- _Task description_
In your copy, the records appear word for word and the pictures do not appear at all.

- _Data extracts_
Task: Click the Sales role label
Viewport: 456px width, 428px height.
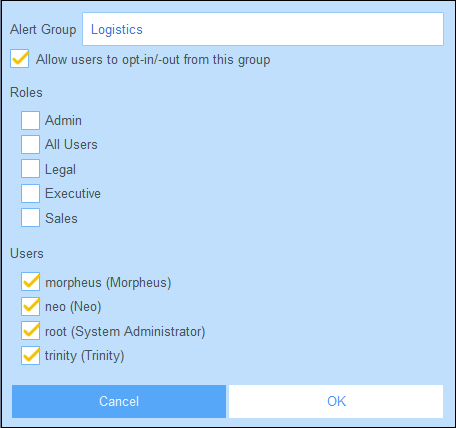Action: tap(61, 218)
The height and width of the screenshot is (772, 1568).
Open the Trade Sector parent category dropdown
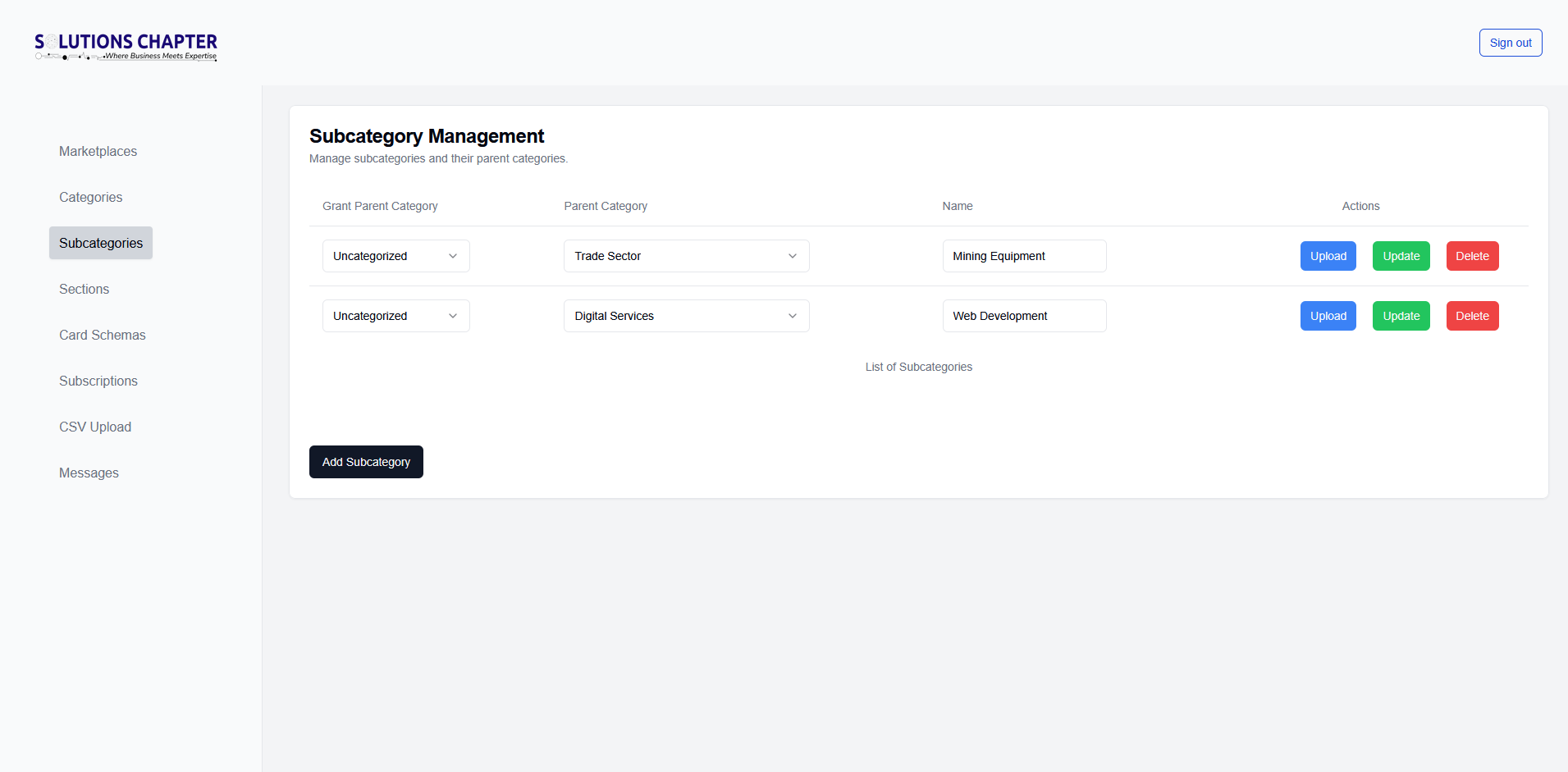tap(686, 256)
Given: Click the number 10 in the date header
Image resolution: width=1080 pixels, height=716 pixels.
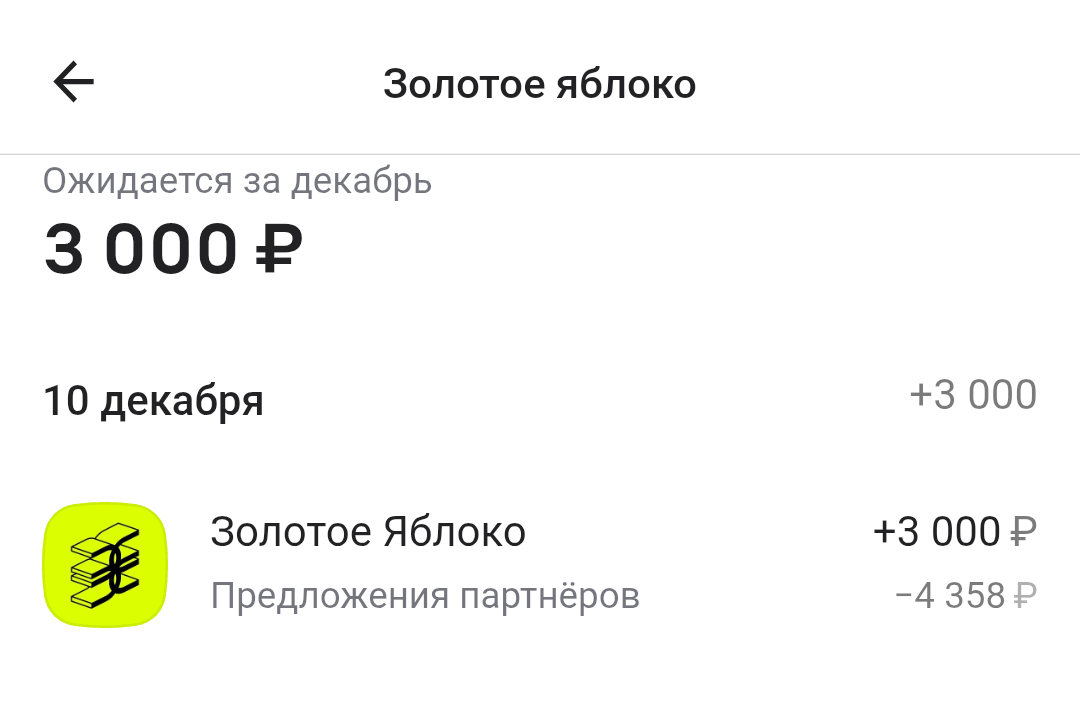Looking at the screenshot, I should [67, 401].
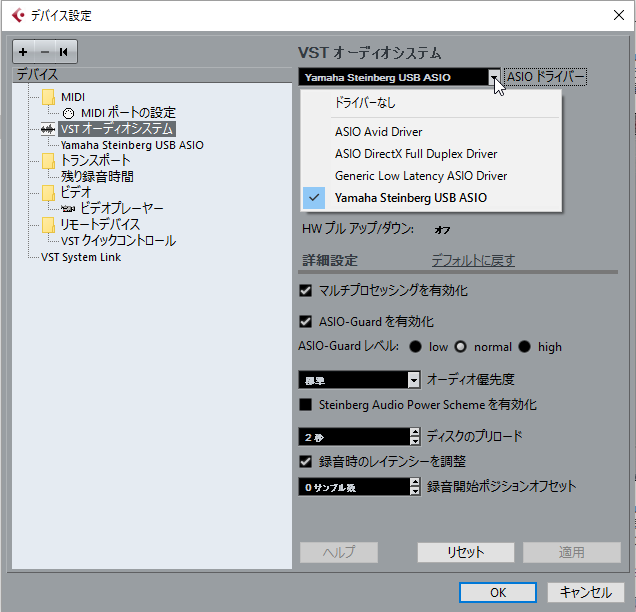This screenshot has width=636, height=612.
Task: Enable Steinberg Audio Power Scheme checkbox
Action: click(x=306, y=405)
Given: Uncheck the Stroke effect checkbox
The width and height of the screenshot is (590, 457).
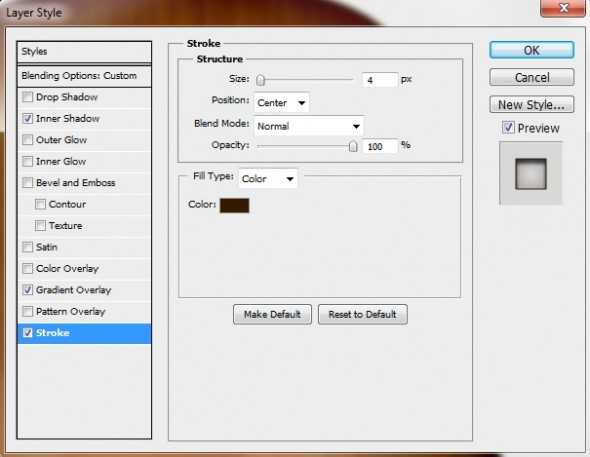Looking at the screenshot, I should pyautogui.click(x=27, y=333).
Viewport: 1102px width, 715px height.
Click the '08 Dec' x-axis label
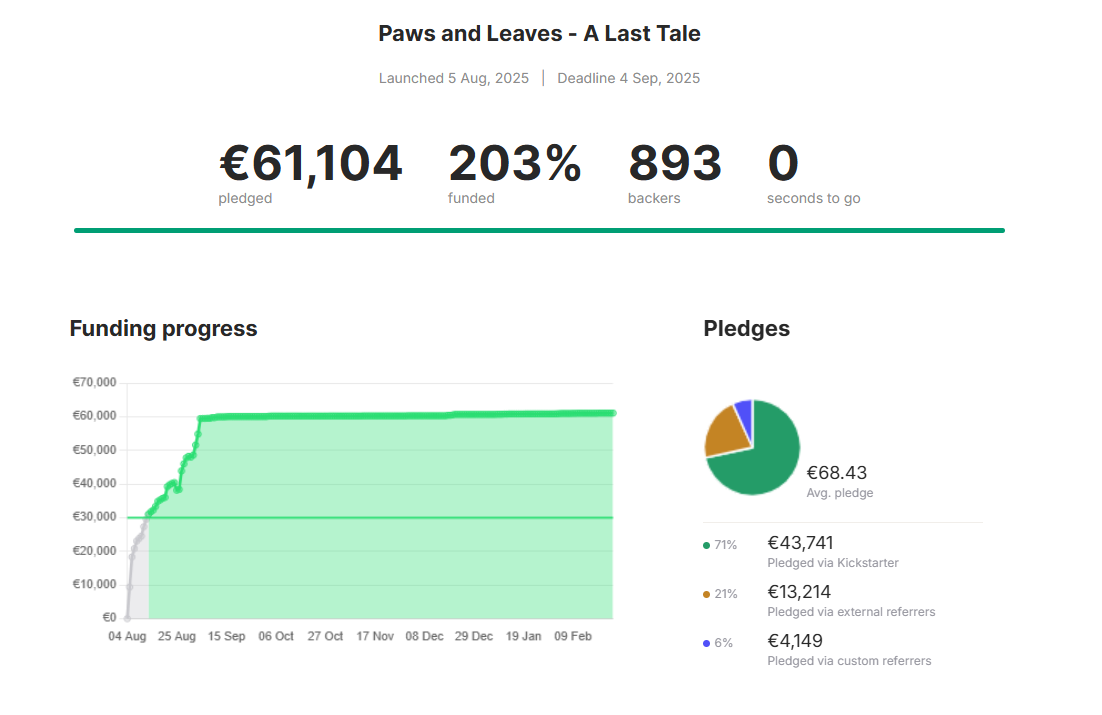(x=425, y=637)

- _The answer_
Task: Click the Sales role label
Viewport: 456px width, 428px height.
Action: tap(61, 218)
The height and width of the screenshot is (772, 1568).
Open the Trade Sector parent category dropdown
tap(686, 256)
Given: Click the number 10 in the date header
Image resolution: width=1080 pixels, height=716 pixels.
Looking at the screenshot, I should [67, 401].
This screenshot has width=636, height=612.
Task: Enable Steinberg Audio Power Scheme checkbox
Action: click(x=306, y=405)
Given: Uncheck the Stroke effect checkbox
The width and height of the screenshot is (590, 457).
Looking at the screenshot, I should pyautogui.click(x=27, y=333).
Viewport: 1102px width, 715px height.
Click the '08 Dec' x-axis label
(x=425, y=637)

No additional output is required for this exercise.